(Source records)
..........

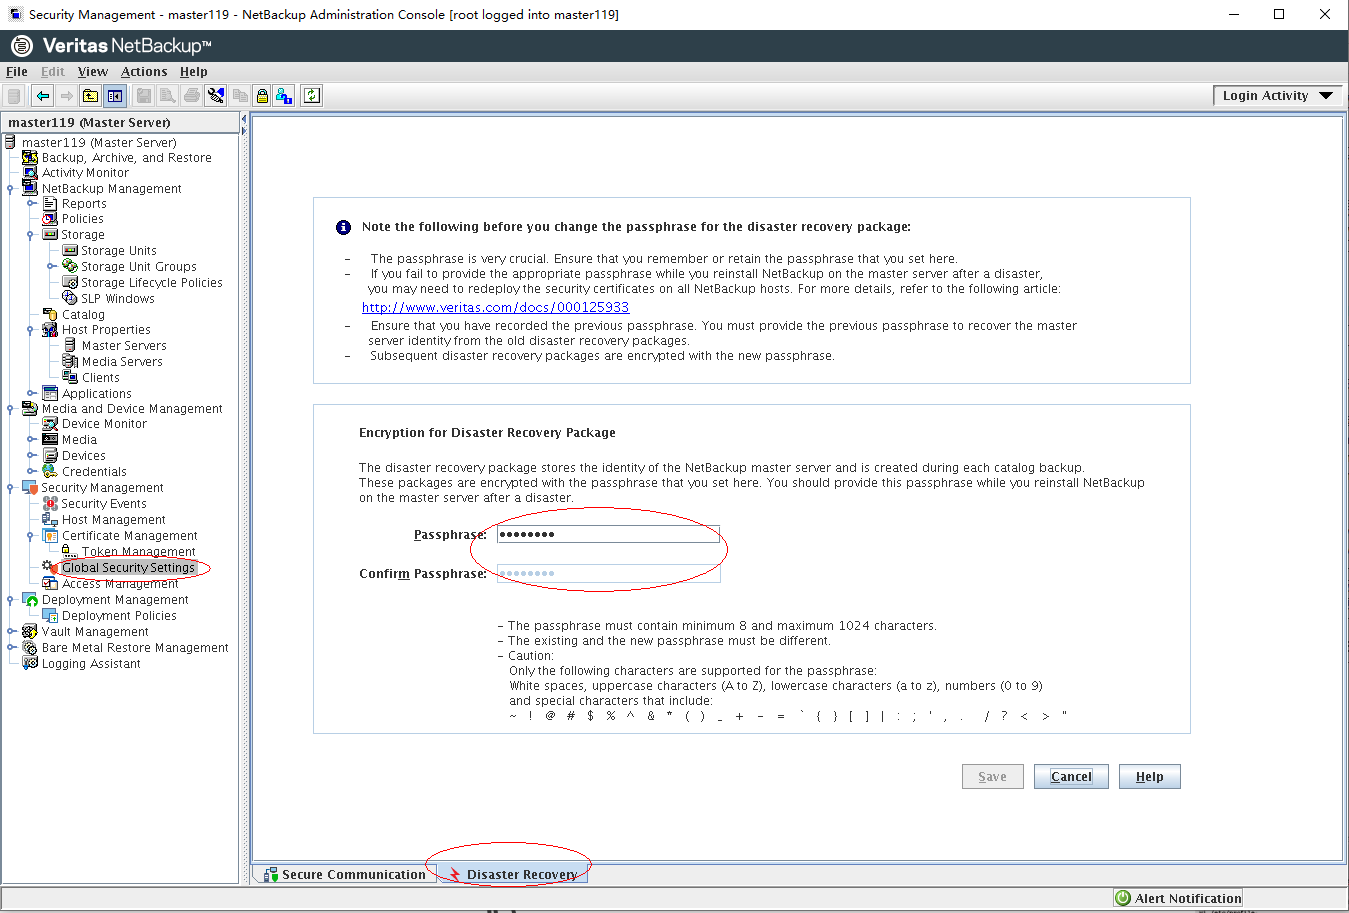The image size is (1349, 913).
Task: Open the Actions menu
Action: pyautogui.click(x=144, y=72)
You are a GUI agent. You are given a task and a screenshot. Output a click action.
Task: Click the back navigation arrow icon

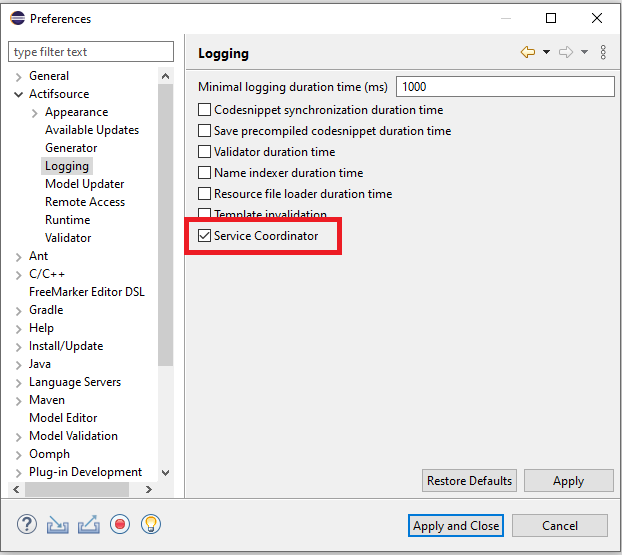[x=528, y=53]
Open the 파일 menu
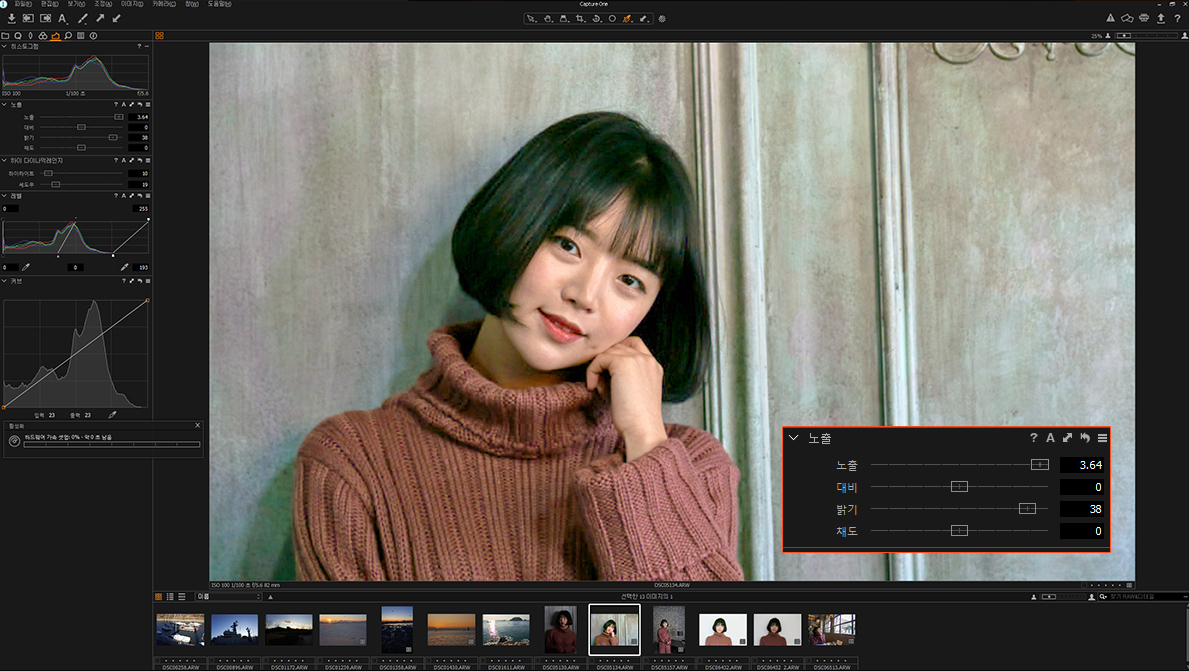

..........

TO DO: Rewrite the entries starting at the line that contains "You are a GUI" and ending at the last line, changing "back navigation arrow" to "forward navigation arrow" and keeping everything else the same. Leave the pictures out of your answer.

COMPLETE ANSWER:
You are a GUI agent. You are given a task and a screenshot. Output a click action.
Task: Click the forward navigation arrow icon

[x=528, y=53]
Open the 파일 menu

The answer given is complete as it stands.